Muchos de nuestros líderes aspiran a institucionalizar el realismo mágico: ¡vaya delirio! Es como si ahora le reprocháramos al hombre primitivo el haber abandonado las cavernas, o a los bárbaros germanos el haberse convertido al cristianismo, aun cuando en ambos casos hayan pasado a formas más civilizadas de convivencia (aunque, por supuesto, sin ser perfectas). Esa fue la visión que le faltó al José Martí sumido en el culto al hombre natural; a diferencia de Sarmiento, que, a pesar de su maquiavelismo y sus excesos contra el gaucho, logró convertir a la Argentina en un país moderno, haciendo énfasis en la educación: institución de primer orden en un sistema democrático.
La sociedad cubana, tras más de cincuenta años de dictadura totalitaria, ha llegado a niveles de deformación inimaginables. Los pocos valores de la decimonónica burguesía cubana republicana fueron convertidos, por el régimen castrista, en rezagos del pasado, para así reivindicar los atributos de la marginalidad: chusmería, guapería, falta de modales, vulgaridad ciudadana, etcétera. Sin embargo, el problema no es tan simple para pensar que el desajuste proviene del ser, como han sostenido algunos, sino también de sus circunstancias, como diría Ortega y Gasset.

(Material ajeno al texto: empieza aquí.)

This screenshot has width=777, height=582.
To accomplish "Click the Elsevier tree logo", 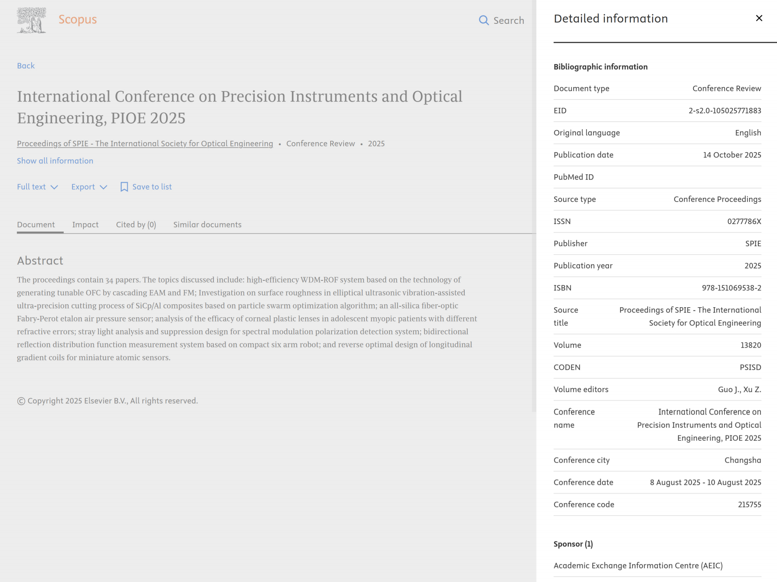I will click(32, 20).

A esas circunstancias hay que darles soluciones, como las buscó Martin Luther King en su lucha por los derechos civiles, o como las expuso el senador demócrata por Nueva York, Daniel Patrick Moynihan, en su informe sobre la cultura de la pobreza en los ghettos negros de Estados Unidos. Hoy esta última nación recoge los frutos de sus respectivos empeños, sin que esto implique que no haya que seguir mejorando y perfeccionando, pues si algo tiene de revolucionaria la democracia es que está abierta a la revolución permanente.